Line by line, reproduce the material below exactly.

● Provided information
Content starts
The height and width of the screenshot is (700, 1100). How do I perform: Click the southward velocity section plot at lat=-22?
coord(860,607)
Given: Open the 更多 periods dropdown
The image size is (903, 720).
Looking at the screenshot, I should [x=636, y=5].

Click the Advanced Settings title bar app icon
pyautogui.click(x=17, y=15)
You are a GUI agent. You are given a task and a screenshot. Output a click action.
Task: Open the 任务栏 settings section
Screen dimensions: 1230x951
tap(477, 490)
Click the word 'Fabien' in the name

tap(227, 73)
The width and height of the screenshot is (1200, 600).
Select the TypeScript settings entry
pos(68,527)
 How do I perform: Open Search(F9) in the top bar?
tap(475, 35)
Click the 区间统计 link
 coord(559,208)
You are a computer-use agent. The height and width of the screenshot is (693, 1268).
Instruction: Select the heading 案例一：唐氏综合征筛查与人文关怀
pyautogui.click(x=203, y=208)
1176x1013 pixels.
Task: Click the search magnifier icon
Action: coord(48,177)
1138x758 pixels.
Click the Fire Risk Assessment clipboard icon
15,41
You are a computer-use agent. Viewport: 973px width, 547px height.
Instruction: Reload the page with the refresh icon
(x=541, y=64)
Content ends
● Solution to this task
The height and width of the screenshot is (700, 1100). How do I perform: Click the southward velocity section plot at lat=-22?
coord(860,607)
Given: Open the 更多 periods dropdown
The image size is (903, 720).
Looking at the screenshot, I should [x=636, y=5].

Click the Advanced Settings title bar app icon
pyautogui.click(x=17, y=15)
You are a GUI agent. You are given a task and a screenshot. Output a click action.
Task: Open the 任务栏 settings section
Screen dimensions: 1230x951
tap(477, 490)
Click the word 'Fabien' in the name

tap(227, 73)
The width and height of the screenshot is (1200, 600).
Select the TypeScript settings entry
pos(68,527)
 How do I perform: Open Search(F9) in the top bar?
tap(475, 35)
Click the 区间统计 link
 coord(559,208)
You are a computer-use agent. The height and width of the screenshot is (693, 1268).
Instruction: Select the heading 案例一：唐氏综合征筛查与人文关怀
pyautogui.click(x=203, y=208)
1176x1013 pixels.
Task: Click the search magnifier icon
Action: coord(48,177)
1138x758 pixels.
Click the Fire Risk Assessment clipboard icon
15,41
You are a computer-use agent. Viewport: 973px width, 547px height.
Instruction: Reload the page with the refresh icon
(x=541, y=64)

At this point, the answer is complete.